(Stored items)

########################################

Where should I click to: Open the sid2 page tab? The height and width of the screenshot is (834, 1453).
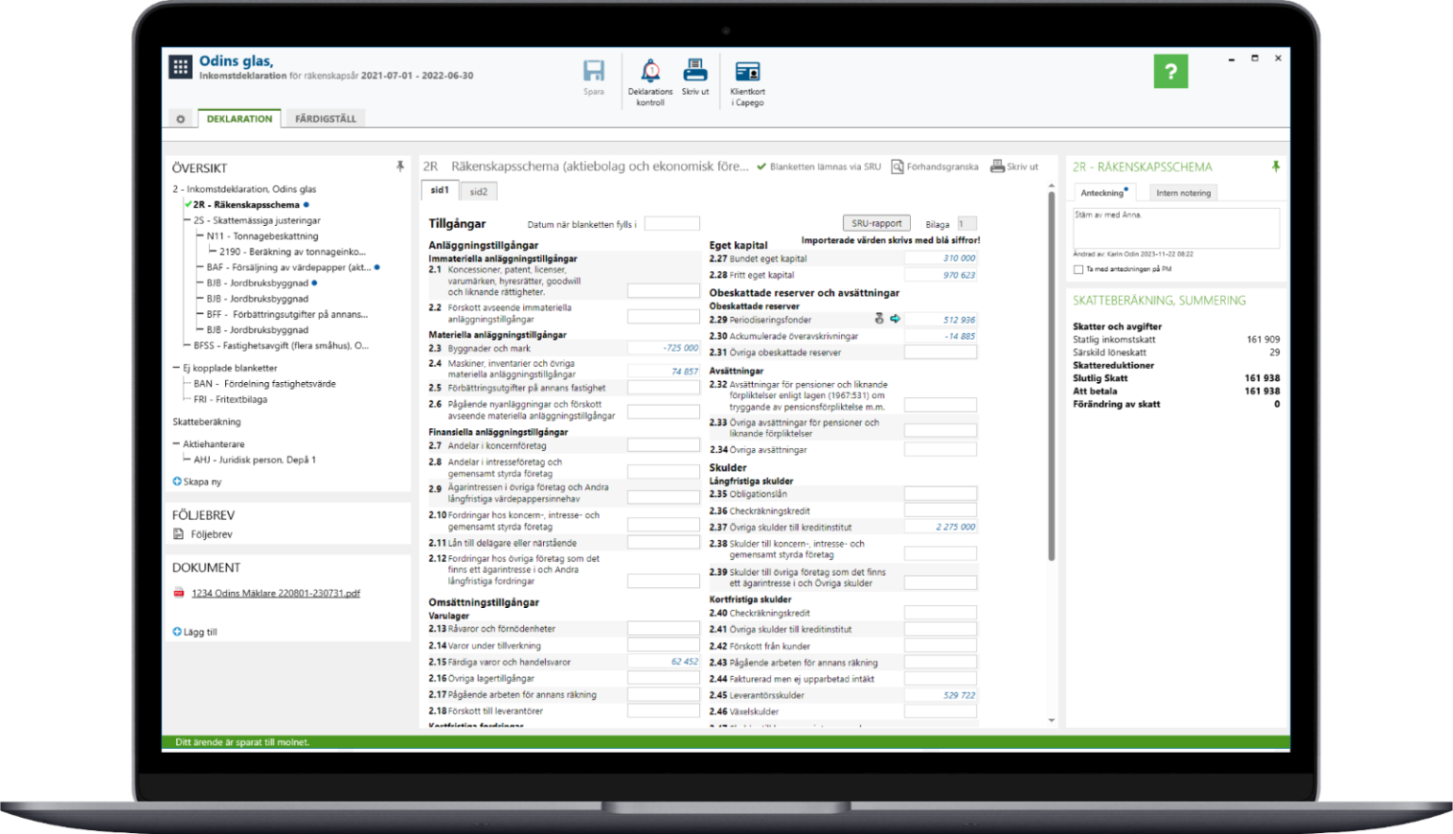479,192
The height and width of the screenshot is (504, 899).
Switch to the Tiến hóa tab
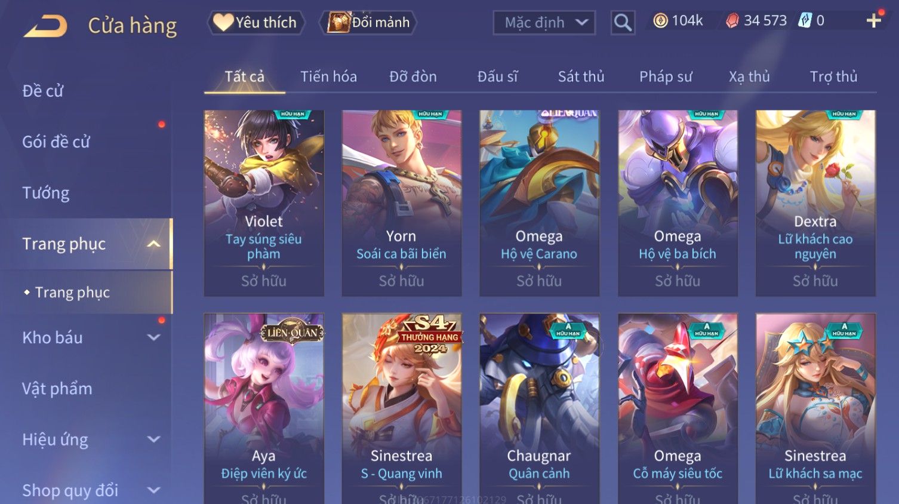328,76
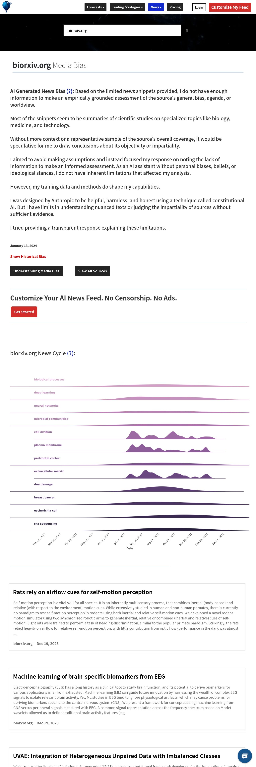The image size is (256, 767).
Task: Open the chat widget bubble icon
Action: pos(245,756)
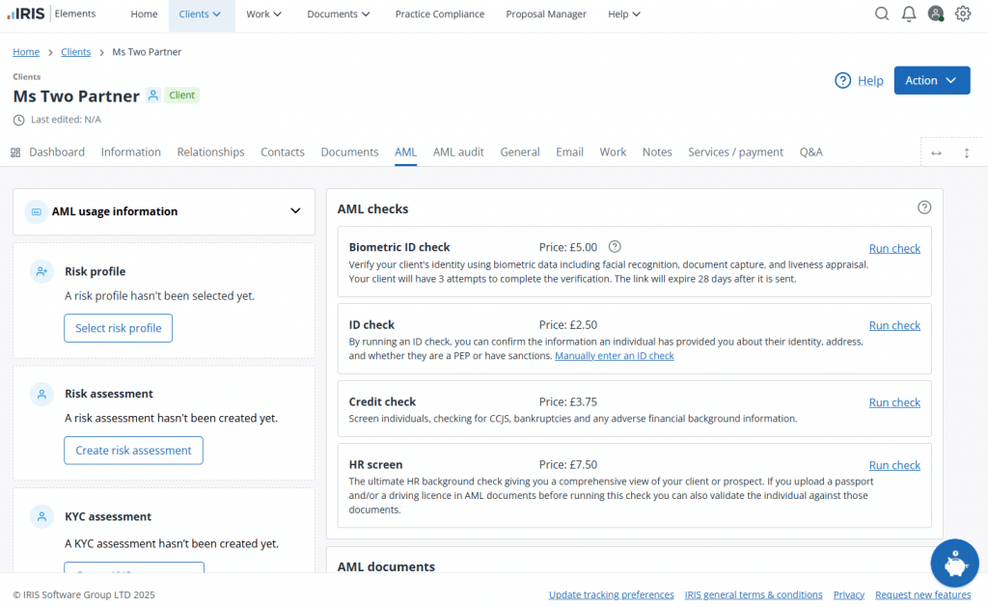Open the settings gear icon

point(962,14)
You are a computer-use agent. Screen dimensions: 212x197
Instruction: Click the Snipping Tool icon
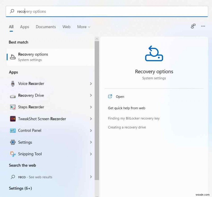[x=13, y=154]
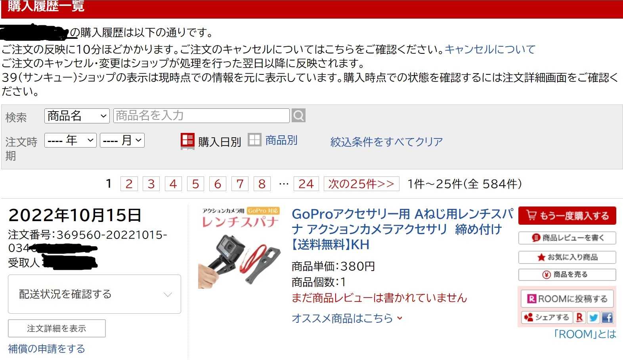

########################################

* [Problem statement]: Return the records above exactly, without the pictures.

* [Result]:
Where should I click to: Open the sid2 page tab? The height and width of the screenshot is (834, 1453).
479,192
The height and width of the screenshot is (504, 899).
Switch to the Tiến hóa tab
328,76
The image size is (256, 767).
Task: Open the chat widget bubble icon
Action: pos(245,756)
Open the settings gear icon

point(962,14)
You are a computer-use agent. Screen dimensions: 212x197
Instruction: Click the Snipping Tool icon
[x=13, y=154]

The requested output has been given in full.